> _Provided records_:

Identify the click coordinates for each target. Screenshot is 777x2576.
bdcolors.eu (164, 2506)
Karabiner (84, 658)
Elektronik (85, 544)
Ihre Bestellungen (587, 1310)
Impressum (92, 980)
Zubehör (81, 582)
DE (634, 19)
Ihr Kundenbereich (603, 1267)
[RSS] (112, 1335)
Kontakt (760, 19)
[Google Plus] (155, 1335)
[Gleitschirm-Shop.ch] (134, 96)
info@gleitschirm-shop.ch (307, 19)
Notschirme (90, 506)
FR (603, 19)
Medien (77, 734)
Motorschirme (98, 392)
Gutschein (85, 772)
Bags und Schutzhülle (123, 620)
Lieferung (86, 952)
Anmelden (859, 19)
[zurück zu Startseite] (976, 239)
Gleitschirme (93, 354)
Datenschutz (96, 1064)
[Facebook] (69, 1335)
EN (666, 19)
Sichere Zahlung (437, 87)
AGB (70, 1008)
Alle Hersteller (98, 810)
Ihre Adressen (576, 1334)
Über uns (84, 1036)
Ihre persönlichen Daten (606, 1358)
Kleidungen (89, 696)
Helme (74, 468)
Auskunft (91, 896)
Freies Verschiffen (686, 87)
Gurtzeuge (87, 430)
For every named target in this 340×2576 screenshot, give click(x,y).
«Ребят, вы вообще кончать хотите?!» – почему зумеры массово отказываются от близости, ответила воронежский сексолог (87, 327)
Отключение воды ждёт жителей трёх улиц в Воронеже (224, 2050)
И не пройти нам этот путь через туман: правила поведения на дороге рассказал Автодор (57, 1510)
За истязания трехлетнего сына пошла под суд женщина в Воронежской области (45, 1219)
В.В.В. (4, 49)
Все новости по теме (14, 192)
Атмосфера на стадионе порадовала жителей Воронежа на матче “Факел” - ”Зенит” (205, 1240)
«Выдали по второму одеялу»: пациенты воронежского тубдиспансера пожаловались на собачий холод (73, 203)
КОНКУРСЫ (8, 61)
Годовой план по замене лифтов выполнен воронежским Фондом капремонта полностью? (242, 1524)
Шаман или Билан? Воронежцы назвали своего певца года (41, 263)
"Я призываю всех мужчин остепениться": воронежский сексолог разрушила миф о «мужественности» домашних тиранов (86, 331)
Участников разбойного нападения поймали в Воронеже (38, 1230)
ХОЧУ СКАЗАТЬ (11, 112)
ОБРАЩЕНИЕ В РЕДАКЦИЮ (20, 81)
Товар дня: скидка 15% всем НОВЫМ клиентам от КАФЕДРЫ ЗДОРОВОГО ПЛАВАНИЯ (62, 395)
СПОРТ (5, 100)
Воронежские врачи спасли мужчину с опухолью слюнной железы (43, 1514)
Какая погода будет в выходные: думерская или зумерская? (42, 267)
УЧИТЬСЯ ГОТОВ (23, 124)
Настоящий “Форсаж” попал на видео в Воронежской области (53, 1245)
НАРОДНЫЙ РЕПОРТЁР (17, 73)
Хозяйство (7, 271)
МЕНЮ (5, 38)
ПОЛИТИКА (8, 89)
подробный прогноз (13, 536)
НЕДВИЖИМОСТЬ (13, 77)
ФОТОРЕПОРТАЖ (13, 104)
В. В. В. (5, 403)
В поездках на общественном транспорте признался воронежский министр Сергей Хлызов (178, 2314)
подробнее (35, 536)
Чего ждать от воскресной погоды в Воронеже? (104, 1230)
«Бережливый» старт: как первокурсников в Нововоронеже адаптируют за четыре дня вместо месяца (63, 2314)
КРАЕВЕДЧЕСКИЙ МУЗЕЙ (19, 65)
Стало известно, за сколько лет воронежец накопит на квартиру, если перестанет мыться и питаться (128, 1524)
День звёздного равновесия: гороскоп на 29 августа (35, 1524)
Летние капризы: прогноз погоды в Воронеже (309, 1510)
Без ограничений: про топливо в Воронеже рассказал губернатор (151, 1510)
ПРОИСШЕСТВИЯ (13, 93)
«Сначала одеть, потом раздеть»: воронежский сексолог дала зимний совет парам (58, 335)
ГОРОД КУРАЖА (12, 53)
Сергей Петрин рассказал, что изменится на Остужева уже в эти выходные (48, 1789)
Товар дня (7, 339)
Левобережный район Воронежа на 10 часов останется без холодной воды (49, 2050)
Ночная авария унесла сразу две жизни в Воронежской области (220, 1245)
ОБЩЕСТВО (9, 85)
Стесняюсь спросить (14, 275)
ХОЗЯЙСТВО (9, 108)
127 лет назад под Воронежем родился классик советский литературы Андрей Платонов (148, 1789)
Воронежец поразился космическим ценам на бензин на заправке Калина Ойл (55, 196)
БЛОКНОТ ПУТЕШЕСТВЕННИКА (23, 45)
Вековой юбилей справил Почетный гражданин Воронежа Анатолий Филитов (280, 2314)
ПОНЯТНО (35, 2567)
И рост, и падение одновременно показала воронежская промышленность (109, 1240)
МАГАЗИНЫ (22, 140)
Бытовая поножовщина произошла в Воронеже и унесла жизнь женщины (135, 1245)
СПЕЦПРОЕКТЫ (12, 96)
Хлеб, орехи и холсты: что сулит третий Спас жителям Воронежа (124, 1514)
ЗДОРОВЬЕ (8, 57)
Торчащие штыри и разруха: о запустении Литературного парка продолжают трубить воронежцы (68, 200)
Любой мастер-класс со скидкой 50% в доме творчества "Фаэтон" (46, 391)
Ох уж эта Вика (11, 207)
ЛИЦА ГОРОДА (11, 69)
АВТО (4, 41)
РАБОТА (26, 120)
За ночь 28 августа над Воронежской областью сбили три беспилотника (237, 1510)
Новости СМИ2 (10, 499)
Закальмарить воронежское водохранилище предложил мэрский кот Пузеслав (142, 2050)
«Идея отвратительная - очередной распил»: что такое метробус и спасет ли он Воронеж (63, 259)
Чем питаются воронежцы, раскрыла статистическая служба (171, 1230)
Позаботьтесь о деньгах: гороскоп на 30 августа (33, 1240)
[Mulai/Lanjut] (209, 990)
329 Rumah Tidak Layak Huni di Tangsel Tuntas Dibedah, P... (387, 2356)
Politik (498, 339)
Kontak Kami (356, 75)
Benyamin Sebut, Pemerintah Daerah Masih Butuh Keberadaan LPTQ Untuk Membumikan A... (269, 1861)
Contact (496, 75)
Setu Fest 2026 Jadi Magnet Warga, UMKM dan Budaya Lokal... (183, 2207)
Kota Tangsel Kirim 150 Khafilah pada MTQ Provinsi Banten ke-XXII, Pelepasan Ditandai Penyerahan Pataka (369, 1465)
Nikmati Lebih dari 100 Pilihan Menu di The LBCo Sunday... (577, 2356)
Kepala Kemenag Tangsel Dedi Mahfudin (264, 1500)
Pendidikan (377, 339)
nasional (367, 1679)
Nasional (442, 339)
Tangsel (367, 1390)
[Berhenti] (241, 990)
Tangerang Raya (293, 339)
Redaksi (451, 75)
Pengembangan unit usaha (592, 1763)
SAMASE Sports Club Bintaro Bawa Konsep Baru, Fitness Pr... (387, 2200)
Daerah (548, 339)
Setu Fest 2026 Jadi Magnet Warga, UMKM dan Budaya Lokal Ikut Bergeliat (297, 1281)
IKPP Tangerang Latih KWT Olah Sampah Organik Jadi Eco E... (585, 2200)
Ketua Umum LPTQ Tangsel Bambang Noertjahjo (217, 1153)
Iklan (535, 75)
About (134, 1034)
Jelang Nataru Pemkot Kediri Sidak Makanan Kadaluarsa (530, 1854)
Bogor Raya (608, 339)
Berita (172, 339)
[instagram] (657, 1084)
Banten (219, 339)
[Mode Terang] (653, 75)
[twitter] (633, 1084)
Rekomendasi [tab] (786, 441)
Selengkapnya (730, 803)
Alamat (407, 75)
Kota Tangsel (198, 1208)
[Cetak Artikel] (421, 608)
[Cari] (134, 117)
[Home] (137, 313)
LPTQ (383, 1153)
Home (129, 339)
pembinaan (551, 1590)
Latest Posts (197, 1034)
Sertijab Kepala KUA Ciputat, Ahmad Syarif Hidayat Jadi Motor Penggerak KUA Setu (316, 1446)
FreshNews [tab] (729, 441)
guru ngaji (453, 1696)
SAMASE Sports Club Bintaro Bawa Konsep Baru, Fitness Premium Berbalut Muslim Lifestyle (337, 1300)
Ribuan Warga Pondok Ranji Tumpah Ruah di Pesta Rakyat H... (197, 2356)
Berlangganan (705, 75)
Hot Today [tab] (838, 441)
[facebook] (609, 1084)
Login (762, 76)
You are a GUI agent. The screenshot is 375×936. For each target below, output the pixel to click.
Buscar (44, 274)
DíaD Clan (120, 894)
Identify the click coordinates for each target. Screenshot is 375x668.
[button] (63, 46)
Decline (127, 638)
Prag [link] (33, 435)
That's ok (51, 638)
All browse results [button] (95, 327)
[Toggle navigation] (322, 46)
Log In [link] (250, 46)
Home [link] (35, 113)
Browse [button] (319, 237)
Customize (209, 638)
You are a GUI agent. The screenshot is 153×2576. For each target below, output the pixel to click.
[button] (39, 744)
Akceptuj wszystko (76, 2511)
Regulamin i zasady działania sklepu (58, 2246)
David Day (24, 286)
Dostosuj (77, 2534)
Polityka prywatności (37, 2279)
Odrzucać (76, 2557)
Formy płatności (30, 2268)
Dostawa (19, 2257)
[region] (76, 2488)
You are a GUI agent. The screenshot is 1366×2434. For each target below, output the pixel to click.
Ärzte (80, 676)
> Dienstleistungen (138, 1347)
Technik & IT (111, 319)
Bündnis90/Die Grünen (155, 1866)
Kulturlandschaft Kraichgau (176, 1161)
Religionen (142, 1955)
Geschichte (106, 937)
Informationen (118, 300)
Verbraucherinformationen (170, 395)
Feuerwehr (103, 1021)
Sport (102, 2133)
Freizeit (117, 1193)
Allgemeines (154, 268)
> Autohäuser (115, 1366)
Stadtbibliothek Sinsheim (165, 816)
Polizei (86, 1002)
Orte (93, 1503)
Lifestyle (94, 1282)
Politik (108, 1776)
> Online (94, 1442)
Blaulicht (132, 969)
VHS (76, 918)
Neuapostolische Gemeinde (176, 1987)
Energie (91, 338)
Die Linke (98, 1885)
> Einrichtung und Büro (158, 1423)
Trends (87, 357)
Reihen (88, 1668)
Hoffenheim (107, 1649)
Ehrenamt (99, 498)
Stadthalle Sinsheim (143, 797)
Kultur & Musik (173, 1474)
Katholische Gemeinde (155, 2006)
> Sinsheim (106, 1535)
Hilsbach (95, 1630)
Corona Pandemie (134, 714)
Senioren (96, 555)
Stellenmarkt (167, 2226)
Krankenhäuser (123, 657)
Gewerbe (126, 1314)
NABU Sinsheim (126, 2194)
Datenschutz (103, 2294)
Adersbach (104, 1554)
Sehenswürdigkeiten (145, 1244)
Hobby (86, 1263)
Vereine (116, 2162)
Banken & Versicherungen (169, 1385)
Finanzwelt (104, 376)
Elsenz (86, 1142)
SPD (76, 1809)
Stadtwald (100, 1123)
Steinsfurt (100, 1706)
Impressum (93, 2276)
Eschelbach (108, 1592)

> _Work required_: Could you set down, exactly as written, the lines above between the one holding "[button] (63, 46)" and the one holding "Dostawa (19, 2257)", inclusive, and nothing more?

> _Result of the exercise_:
[button] (63, 46)
Decline (127, 638)
Prag [link] (33, 435)
That's ok (51, 638)
All browse results [button] (95, 327)
[Toggle navigation] (322, 46)
Log In [link] (250, 46)
Home [link] (35, 113)
Browse [button] (319, 237)
Customize (209, 638)
You are a GUI agent. The screenshot is 153×2576. For each target below, output the pixel to click.
[button] (39, 744)
Akceptuj wszystko (76, 2511)
Regulamin i zasady działania sklepu (58, 2246)
David Day (24, 286)
Dostosuj (77, 2534)
Polityka prywatności (37, 2279)
Odrzucać (76, 2557)
Formy płatności (30, 2268)
Dostawa (19, 2257)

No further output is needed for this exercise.